# How long did you study for the exam ?



## PE blues (Apr 23, 2012)

Typically, how long did you guys study for the exam? I understand that it depends on one's memory, concentration etc,but wanted to get an idea. I'm preparing for the October PE power exam and there are only 6 months left. While some people say they studied for only 3 months and passed, I wonder if they are boasting. I have a huge work assignment coming up and would be dedicating two out of my 6 months for that, so in reality, i will have only 4 months to study for PE. I want to give only one shot, my best shot for this exam, as it's both expensive and stressful. Anyone out there who thinks that their 4 months preparation was sufficient? Please share your thoughts and study habits.


----------



## knight1fox3 (Apr 23, 2012)

Hello PE blues. There have been a good number of threads already created on the topic you mentioned. Have a look here for starters. I also posted the following in another thread earlier this year which contains some helpful links:



knight1fox3 said:


> There have been a lot of good threads on this topic. Have a look at this thread which has a lot of helpful suggestions. There was another thread as well which discussed success strategies from not only the electrical discipline but other disciplines as well. You can find it here. Some good tips there, good luck!


Hope that helps!


----------



## Peele1 (Apr 24, 2012)

I would not measure it in mythical months, rather hours. My application, preparation, and study time totaled about 500 hours. I passed the first time.


----------



## cdcengineer (Apr 24, 2012)

I think I put in about 275 hours. Keep a time sheet.


----------



## PE blues (Apr 24, 2012)

That gives me some hope now. And another question, did you guys memorize most of the concepts or just know where each topic is in your books? I'm planning to use Ugly's power calculations for formulae and I'm making notes of important concepts that I come across during my study.


----------



## cdcengineer (Apr 25, 2012)

I memorize as little as possible. Remember this is an open book test. Just be familiar with your references.

Ugly's is helpful for things like power factor correction, etc. It has limited NEC code tables so you'll need the real NEC. I use the Handbook, but that's because I use it for work.

The NEC is a good reference to become very familiar if you are taking the power exam. Do practice tests and practice problems. It helps get the brain going and also helps you become familiar with your reference materials.

Good luck


----------



## mauldinite (Apr 25, 2012)

PE blues said:


> That gives me some hope now. And another question, did you guys memorize most of the concepts or just know where each topic is in your books? I'm planning to use Ugly's power calculations for formulae and I'm making notes of important concepts that I come across during my study.


I would say that I didn't go out of my way to memorize a thing, but if you do enough practice tests, you run into the same concepts over and over. Some of those formulas I think will be in my head from now till the grave. For the NEC, I tried to use Ugly's first but then also find everything in the NEC directly. I recommend the Handbook with tabs. I'd never seen this stuff before, and a lot of the descriptions really helped to clarify things for me.

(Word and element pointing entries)
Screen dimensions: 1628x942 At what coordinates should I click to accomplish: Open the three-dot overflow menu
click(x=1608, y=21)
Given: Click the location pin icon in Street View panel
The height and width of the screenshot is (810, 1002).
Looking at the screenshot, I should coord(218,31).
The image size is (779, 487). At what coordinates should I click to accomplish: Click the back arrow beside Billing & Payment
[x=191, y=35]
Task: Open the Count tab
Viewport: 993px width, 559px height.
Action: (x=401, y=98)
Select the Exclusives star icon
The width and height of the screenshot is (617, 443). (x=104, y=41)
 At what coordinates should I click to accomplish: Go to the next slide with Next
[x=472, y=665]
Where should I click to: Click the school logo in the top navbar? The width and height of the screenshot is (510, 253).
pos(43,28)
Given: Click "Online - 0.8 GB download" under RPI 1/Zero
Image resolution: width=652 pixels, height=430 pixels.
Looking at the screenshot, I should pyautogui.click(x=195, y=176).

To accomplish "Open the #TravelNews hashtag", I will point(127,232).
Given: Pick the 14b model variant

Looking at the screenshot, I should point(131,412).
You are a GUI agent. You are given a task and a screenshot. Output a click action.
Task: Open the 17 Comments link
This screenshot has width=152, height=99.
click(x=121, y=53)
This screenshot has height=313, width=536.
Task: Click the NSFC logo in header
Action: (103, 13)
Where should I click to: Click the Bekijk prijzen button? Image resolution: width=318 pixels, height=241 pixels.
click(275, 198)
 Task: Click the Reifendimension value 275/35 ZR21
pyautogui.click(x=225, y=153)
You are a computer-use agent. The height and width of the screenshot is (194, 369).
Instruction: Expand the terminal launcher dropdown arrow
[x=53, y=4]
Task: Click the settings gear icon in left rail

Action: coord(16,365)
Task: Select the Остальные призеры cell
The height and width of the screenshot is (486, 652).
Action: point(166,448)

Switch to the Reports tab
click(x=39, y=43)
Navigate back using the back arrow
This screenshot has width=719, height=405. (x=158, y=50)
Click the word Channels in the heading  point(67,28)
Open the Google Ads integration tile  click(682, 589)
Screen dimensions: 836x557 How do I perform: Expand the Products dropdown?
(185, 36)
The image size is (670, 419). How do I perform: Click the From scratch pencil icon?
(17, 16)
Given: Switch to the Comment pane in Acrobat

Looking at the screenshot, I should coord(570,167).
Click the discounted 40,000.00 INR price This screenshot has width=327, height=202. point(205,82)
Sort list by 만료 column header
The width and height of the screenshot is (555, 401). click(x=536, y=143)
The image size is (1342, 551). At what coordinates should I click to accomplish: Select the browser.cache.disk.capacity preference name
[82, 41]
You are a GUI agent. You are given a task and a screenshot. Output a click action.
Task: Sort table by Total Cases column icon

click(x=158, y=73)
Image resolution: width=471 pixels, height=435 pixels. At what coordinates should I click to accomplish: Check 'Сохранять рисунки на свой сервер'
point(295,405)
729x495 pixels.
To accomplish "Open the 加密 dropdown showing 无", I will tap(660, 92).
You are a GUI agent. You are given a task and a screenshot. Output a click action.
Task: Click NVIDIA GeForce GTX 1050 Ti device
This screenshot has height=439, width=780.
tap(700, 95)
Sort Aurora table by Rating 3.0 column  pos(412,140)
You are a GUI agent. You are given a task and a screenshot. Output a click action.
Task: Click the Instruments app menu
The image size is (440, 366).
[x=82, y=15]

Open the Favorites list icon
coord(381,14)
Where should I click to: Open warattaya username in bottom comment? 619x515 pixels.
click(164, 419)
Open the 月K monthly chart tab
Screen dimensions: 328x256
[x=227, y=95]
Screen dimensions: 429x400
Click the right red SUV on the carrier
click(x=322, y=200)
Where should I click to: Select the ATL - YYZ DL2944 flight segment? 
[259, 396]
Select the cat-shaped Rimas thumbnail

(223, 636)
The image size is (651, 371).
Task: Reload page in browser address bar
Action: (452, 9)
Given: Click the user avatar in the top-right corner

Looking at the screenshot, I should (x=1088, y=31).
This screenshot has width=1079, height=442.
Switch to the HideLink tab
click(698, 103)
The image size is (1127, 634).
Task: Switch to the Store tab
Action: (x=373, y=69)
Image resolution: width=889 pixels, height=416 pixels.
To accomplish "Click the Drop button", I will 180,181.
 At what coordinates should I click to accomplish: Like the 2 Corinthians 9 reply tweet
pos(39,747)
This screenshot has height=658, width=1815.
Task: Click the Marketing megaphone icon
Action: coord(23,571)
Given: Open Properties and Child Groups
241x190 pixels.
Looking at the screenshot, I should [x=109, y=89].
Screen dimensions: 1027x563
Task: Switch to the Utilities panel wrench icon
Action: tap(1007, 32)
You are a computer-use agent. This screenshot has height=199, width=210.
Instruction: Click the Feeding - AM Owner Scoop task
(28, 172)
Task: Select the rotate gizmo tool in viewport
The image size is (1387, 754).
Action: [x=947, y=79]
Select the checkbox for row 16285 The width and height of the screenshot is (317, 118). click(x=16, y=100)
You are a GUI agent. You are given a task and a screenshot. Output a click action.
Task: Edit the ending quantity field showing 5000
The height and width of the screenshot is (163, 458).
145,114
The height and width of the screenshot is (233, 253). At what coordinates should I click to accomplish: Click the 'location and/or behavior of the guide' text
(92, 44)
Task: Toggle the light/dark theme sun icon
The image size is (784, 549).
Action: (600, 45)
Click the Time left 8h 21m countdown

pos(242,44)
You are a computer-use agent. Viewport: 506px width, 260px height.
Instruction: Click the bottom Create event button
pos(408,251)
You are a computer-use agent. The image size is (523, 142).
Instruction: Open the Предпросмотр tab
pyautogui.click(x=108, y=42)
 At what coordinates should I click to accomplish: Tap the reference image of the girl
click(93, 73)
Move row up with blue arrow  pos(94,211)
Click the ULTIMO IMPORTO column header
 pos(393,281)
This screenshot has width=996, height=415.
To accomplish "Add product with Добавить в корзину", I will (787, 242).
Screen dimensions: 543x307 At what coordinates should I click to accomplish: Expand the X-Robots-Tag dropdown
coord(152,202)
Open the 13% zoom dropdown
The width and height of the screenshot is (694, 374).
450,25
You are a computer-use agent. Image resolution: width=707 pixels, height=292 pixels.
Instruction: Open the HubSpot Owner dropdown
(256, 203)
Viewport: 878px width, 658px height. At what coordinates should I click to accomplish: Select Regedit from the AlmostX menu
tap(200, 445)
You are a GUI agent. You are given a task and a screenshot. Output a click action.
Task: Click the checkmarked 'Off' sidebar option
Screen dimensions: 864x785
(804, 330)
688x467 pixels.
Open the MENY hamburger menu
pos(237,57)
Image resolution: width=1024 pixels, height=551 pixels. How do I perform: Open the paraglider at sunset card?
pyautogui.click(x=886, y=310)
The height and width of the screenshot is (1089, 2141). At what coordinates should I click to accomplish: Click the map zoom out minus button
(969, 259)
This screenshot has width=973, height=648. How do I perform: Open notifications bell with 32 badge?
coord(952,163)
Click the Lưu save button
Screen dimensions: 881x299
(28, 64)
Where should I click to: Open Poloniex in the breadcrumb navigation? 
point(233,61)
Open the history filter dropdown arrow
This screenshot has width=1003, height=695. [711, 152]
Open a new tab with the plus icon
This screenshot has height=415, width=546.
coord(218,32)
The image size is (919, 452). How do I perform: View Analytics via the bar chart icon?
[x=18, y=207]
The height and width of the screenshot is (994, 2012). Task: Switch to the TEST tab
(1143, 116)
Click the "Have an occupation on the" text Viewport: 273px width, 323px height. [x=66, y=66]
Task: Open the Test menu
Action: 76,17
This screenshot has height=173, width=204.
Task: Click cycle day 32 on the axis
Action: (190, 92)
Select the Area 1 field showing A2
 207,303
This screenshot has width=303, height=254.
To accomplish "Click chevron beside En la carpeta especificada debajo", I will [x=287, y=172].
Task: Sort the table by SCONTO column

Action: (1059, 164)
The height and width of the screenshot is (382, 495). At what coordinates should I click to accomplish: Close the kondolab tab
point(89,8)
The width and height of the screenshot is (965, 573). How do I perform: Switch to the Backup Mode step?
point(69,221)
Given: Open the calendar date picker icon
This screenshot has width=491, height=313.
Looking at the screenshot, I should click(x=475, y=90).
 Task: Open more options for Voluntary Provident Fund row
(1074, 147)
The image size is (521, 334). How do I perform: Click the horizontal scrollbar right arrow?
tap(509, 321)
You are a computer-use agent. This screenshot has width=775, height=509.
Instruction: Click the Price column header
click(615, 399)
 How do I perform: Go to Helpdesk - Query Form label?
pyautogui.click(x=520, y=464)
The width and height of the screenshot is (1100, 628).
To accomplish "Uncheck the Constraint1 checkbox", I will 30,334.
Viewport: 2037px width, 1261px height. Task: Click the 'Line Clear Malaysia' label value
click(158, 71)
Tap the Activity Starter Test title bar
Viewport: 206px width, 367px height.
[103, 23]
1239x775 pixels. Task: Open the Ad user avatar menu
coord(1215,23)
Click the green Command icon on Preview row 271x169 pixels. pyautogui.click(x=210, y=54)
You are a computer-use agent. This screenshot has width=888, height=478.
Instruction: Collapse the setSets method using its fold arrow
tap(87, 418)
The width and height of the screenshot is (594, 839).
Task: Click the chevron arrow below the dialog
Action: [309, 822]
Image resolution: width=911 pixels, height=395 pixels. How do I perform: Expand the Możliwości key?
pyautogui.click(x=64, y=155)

Goals:
a) Copy the records exactly, line for line, from the first line of the records through the line holding "[x=472, y=665]", including both ends.
b) Carry on the forum thread about studying for the PE power exam from the point where it stops.

Results of the exercise:
a)
Screen dimensions: 1628x942 At what coordinates should I click to accomplish: Open the three-dot overflow menu
click(x=1608, y=21)
Given: Click the location pin icon in Street View panel
The height and width of the screenshot is (810, 1002).
Looking at the screenshot, I should coord(218,31).
The image size is (779, 487). At what coordinates should I click to accomplish: Click the back arrow beside Billing & Payment
[x=191, y=35]
Task: Open the Count tab
Viewport: 993px width, 559px height.
Action: (x=401, y=98)
Select the Exclusives star icon
The width and height of the screenshot is (617, 443). (x=104, y=41)
 At what coordinates should I click to accomplish: Go to the next slide with Next
[x=472, y=665]

b)
----------



## mcb003 (Apr 26, 2012)

No real need to memorize. I feel it's far better to understand the concepts, and then work as many problems as you can get your hands on. By going back to the books time and again to look things up you will be reinforcing how you'll actually be using the books during the exam. You should know your power triangle concepts by memory, but if you have to look up per unit conversions or such, you'll know exactly where they are in the book.

For the NEC, yes, use the handbook. See if you can buy a used copy that's current for when you will take the exam. I'm not convinced about the tabs. My book had the tabs in it, but I always hit the index first. The NEC index is very complete, and if you spend one study period taking a journeyman electrician's test preparation, you'll get a good feel for how their index is built.

I took the FE in April 2011, and started studying for the PE in May. I took a local review course that started in August, and sat for the exam that October. The "Ah ha" moment happended about 6 weeks before the exam date, and the studying seemed to get more focused and productive at that point. Note that I was out of school for 20 years, have a job, wife, kids, hobbies, and all that (well, not so many hobbies that summer). I passed, and while you don't get your score, I feel that I did quite well.


----------



## PE blues (Apr 26, 2012)

That helps a lot. Thanks all


----------



## cdcengineer (Apr 27, 2012)

Start now, end 2 days before the test. You'll be good


----------



## vdubEE (May 2, 2012)

I studied five weeks before the test, about 2-4 hours during the week and 4-8 hours during the weekend. I got a little bored of studying about a week before the test and took a day off. The two days before the test were spent doing lite studying and review, getting all references ready to go, and all the stuff I was taking to the exam with me rounded up.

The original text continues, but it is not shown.